Technology

The rising tide of cloud computing – What lies Ahead?

Mohammad Wasim - VP & Global Cloud and DevOps COE Lead — PublicisSapient

In the last few years, several sectors have extensively leveraged cloud technologies to find new ways of solving problems and the cloud tide will continue to rise in the future. In fact, COVID-19 has further fueled the momentum with all the technology leaders trying to make business applications more resilient, secure, and scalable. Soon, cloud technology will not only serve business applications but also end-user computing.

With the increase in demand for cloud technology, all aspiring technologists are focusing on reskilling themselves to thrive better in the cloud era. In fact, during global lockdowns cloud technology courses were the most popular lessons on prominent online training providers.  To that effect, cloud has become ‘ubiquitous’!

Here’s what more you can expect in next near future:

Omni Cloud – A combination of Hybrid & Multi-Cloud Approach – With constantly evolving business requirements that leverage newer technologies and ecosystems, along with a need to manage the existing systems and datasets, clubbed with scenario-based services and benefits from cloud providers, the workloads will now leverage the best of all worlds!

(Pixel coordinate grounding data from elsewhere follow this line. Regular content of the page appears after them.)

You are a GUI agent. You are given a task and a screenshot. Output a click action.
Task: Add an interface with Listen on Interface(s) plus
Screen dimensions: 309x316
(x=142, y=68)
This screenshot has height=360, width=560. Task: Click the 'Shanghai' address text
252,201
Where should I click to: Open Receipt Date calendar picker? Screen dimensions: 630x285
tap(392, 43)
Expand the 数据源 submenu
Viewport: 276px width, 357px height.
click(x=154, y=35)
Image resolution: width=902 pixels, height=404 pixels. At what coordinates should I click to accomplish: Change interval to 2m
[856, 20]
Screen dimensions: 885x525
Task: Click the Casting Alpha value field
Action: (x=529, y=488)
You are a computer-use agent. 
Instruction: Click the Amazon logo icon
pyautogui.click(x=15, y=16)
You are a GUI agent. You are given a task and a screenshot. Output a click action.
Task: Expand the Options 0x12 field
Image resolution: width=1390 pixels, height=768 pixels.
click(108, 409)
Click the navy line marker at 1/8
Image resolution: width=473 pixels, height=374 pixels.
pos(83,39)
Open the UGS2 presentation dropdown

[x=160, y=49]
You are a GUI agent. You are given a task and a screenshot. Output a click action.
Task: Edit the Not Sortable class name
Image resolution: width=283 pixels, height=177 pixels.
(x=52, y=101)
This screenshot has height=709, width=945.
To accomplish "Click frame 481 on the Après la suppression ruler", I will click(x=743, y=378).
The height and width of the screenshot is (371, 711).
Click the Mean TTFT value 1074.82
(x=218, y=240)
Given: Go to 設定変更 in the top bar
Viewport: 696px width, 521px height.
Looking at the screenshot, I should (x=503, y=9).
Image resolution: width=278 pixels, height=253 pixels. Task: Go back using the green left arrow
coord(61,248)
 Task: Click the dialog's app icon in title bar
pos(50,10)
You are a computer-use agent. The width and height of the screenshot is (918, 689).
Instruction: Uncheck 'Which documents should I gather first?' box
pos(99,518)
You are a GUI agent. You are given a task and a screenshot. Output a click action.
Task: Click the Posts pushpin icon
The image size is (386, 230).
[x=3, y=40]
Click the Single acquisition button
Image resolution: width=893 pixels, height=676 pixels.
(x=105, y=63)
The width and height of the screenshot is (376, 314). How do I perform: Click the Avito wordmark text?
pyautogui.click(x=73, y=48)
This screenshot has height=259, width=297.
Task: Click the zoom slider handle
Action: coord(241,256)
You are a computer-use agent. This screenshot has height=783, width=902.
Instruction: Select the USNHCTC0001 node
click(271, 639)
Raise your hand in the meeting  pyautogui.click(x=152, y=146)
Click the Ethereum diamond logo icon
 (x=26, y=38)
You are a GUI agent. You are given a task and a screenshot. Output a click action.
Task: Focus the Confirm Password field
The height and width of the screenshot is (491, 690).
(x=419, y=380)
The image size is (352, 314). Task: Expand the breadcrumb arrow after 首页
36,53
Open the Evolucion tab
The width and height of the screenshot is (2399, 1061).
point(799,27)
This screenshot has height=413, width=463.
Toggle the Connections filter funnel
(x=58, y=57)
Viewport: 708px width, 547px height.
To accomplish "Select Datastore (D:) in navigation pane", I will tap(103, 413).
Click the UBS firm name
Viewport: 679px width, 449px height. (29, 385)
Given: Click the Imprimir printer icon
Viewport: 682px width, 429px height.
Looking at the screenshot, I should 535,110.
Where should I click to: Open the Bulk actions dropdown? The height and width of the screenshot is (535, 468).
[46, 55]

Technology leaders are expected to be flexible with adopting various flavors of cloud – right from SaaS to deploying private cloud and bare metal infrastructure to cloud workspaces and specific custom-built cloud solutions for various use cases. This would certainly present its own set of challenges around skills, security & governance and that is expected to become the battleground.

Serverless, Microservices & Container Sprawl – As different cloud infrastructures come together, there will be a greater need to work seamlessly across them with as limited manual intervention as possible. This will result in the emergence of the newer, lighter solutions driven through Serverless technologies and microservices architecture would take more prominence for the newer digital native users and modern applications.

For the legacy applications that can be transformed into modular components, Kubernetes would be the savior, and right from leveraging the ‘agnostic’ services from cloud providers to deploying Kubernetes on-premise, would be a strong focus area. The recent substantial investments by the public cloud providers in these technologies (be it Anthos or Azure stack etc.) to enable the usage across clouds and private cloud infrastructure is a real testament to this.

Security takes the centerstage: Shared responsibility is a big aspect of cloud security and while all the providers have been constantly evolving their services to make them less vulnerable, the security incidents related to misconfigurations have been on the rise (case in point -Capital Group S3 incident).

The overall Security landscape is set to see a lot of action in coming times from newer products, solutions and consolidation through a lot of acquisitions. Compliance against the new data laws will club with security to make the job more complex. Though innovation in tools will make the tedious job simpler, governance will demand business knowledge and more maturity.

Cost Containment & AI-Ops: With the onslaught of cloud sprawl, expensive people skills, transformed business models and ways of working in the wake of the pandemic, there will be a significant focus on optimizing cloud spend through various automation initiatives and sophisticated solutions aimed at keeping cloud expenses in check.

At the same time, ongoing cloud platform operations will focus on building solutions that are focused on improving system reliability and minimize manual intervention. With the rapid increase in use cases, technologies like AI-Ops, RPA will gain a foothold.

End-user computing – There will be a paradigm shift in the tools of technologists. The industry needs to start thinking of mapping offices from disperse locations. Facebook has already launched AR/VR nascent solution for meetings. Sooner there will be an exodus of the end-user computing to the cloud. With the launch of 5G, it is imperative. Those sticking to the old methods of serving the end users will find themselves hanging with a very expensive CAPEX asset, if not irrelevant.

Re-Skilling & Emergence of Polyglots: Lack of skills will continue to be the biggest bottleneck for all planned initiatives across cloud technologies, in fact, Gartner, a global research and advisory company, predicted a large majority of cloud projects getting delayed due to skills challenges. Organizations will adopt various strategies to re-skill their talent and make huge investments in making them ‘polyglots’.

Future skills will be very different from the present. A small section of the capability group will be deep engineering and the rest would be assemblers of technology services.

As 5G rolls out, there would be a lot of pressure on software development to deliver higher-performing digital assets at the ‘speed of light’.